Muhammad Ali was a force of nature, both bombastic and pensive. Arguably the most well-known and impactful athlete in history, Ali did more than command attention both inside and outside of the U.S. He served as a prism for the turbulent times of the 1960s and early 1970s; how one viewed Ali often mirrored one’s view of the social upheaval that coincided with Ali’s time on top of the boxing world.
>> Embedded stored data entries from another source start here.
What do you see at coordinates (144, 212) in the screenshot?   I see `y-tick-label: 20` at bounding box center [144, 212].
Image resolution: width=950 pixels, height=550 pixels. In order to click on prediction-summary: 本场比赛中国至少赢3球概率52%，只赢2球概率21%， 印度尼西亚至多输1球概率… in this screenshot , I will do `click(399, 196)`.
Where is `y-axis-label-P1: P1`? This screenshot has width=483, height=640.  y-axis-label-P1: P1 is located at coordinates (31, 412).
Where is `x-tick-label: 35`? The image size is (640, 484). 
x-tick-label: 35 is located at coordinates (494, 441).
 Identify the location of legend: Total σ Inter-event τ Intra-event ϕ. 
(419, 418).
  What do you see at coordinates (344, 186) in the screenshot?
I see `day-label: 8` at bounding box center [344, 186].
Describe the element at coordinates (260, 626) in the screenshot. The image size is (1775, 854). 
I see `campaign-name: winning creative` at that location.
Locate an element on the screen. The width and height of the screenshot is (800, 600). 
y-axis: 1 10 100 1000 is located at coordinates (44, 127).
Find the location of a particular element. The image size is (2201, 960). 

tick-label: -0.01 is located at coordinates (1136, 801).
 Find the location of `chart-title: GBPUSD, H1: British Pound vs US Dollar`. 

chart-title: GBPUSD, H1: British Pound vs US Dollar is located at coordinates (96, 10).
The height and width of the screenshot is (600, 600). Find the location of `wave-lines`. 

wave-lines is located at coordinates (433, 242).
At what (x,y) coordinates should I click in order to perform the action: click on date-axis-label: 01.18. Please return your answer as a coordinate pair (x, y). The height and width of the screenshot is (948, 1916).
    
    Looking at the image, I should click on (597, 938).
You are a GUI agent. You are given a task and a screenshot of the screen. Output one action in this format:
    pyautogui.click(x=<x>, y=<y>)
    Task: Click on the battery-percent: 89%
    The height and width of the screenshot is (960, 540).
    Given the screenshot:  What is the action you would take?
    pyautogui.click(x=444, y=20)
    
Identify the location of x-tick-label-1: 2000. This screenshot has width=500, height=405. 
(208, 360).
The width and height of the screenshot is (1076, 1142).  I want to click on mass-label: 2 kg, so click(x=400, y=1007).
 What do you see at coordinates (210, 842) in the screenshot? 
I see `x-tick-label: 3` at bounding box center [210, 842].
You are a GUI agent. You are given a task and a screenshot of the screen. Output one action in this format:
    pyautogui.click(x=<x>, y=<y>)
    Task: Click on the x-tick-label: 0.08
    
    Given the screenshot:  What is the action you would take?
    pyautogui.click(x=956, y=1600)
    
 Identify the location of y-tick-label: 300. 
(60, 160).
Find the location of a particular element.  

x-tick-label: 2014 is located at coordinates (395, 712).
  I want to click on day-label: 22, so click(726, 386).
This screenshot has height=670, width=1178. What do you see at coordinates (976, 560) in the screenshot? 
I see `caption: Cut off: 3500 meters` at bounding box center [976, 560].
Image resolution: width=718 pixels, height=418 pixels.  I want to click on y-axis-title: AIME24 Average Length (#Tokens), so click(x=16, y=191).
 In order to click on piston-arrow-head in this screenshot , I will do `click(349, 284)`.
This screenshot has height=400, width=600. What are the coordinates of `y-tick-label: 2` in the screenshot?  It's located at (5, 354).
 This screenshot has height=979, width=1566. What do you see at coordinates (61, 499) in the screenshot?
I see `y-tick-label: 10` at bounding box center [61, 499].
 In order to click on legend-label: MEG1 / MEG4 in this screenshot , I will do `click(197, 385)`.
But even Ali’s memorable quips needed a straight man, and longtime talk show host Dick Cavett gladly served such a role. As presented in the world premiere of the documentary “Ali and Cavett: A Tale of the Tapes” at the South by Southwest Film Festival Sunday at the Alamo Drafthouse - South Lamar, Cavett developed more than a courteous professional relationship with Ali. The champ made 14 appearances on “The Dick Cavett Show,” which ran in some form on network television from 1969-1982. In that span, the two became friends. Ali famously called Cavett “my main man” after appearing on the show following a loss to Joe Frazier, and Cavett referred to Ali as “at times, really my best friend.”

Remarkably, the 81-year-old Cavett joined filmmaker Robert S. Bader and venerable film critic Leonard Maltin for a post-film question-and-answer session. Still spry and sassy, Cavett remains fond of Ali almost two years after the champ’s death.

“He was like the eighth wonder of the world,” Cavett said, referring to Ali. “He was intelligent, funny, witty, had great timing; he had all the things that really would have made him a great comic.

“Really, I think if we were two children on the playground, we would have played with each other.”

Cavett’s subdued personality and subtle sense of humor meshed well with Ali in front of the cameras as well as, apparently, behind the scenes. But it wasn’t in Cavett’s nature to fawn over his friend; he challenged Ali on his conversion to the Nation of Islam’s questionable view of Islam, and he gave fair treatment as well as plenty of air time to Frazier, who Ali famously demeans as a “gorilla” and an “Uncle Tom” in buildup to their fights.

The film itself treads over ground well-covered in other Ali documentaries and biographical narratives. Perhaps too much time is spent on rehashing Ali’s conversion from a young fighter known as Cassius Clay to a follower of Nation of Islam founder Elijah Muhammad. Maybe Bader doesn’t need to rehash the rivalry with Frazier or the steady decline of Ali as a fighter during the late 1970s.

But the footage of Ali and Cavett interacting both on and off the set capture a moment of American history, and such memories make any such film worthwhile.